Reproduce, exactly and in full, only the lines below from the one containing "[Paylaş: Twitter] (76, 254)" through the one containing "Tribuna.Az (50, 2491)".

● GIVEN INFORMATION:

┄┄┄┄┄┄

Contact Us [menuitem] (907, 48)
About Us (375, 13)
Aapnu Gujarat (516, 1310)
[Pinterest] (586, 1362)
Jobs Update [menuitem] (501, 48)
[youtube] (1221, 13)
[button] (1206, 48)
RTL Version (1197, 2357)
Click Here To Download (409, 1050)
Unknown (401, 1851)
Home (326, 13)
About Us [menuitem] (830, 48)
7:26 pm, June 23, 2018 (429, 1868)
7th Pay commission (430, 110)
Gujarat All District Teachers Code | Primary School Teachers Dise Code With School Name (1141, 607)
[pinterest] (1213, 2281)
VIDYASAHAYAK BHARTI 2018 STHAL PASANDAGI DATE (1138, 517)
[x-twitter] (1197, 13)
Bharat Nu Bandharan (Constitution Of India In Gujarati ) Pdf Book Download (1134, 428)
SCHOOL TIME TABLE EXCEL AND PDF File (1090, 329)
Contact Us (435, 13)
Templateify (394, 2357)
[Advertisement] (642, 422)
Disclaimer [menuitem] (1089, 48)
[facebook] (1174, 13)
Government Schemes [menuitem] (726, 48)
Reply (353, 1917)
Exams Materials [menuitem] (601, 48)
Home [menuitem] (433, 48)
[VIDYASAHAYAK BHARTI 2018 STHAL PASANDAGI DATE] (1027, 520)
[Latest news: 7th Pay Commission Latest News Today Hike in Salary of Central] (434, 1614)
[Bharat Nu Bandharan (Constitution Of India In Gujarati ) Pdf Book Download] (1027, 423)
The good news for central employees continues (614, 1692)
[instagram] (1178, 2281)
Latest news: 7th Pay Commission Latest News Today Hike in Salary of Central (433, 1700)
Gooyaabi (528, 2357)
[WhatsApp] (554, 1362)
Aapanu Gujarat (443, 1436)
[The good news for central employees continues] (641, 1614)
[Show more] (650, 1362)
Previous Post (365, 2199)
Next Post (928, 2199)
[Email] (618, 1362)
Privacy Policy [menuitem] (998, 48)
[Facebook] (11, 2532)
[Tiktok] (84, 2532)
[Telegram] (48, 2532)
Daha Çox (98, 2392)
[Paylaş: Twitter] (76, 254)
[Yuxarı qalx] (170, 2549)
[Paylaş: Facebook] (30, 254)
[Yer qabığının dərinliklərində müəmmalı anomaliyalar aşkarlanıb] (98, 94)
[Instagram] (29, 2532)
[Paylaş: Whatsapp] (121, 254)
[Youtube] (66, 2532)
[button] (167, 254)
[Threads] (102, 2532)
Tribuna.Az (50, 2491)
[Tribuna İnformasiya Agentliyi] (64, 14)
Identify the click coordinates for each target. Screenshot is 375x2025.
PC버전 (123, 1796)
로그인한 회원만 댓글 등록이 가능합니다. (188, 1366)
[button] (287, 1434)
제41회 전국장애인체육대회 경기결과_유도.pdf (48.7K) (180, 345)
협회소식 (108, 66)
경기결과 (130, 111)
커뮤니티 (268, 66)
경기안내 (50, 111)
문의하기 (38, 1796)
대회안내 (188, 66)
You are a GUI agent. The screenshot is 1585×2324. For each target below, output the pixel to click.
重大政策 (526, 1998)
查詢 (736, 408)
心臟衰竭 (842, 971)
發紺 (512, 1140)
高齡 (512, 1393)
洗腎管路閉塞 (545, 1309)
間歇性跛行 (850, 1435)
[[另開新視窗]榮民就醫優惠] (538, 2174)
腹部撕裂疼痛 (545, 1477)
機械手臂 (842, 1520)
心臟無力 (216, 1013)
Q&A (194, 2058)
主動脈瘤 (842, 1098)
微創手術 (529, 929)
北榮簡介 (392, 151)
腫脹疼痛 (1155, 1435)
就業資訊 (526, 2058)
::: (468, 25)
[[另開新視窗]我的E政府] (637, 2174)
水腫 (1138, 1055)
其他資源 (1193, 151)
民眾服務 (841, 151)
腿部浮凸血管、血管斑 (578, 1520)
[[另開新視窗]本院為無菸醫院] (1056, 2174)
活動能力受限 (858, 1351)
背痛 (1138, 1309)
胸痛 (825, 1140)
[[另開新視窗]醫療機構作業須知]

┄┄┄┄┄┄

● PROBLEM SOLUTION:
[Paylaş: Twitter] (76, 254)
[Yuxarı qalx] (170, 2549)
[Paylaş: Facebook] (30, 254)
[Yer qabığının dərinliklərində müəmmalı anomaliyalar aşkarlanıb] (98, 94)
[Instagram] (29, 2532)
[Paylaş: Whatsapp] (121, 254)
[Youtube] (66, 2532)
[button] (167, 254)
[Threads] (102, 2532)
Tribuna.Az (50, 2491)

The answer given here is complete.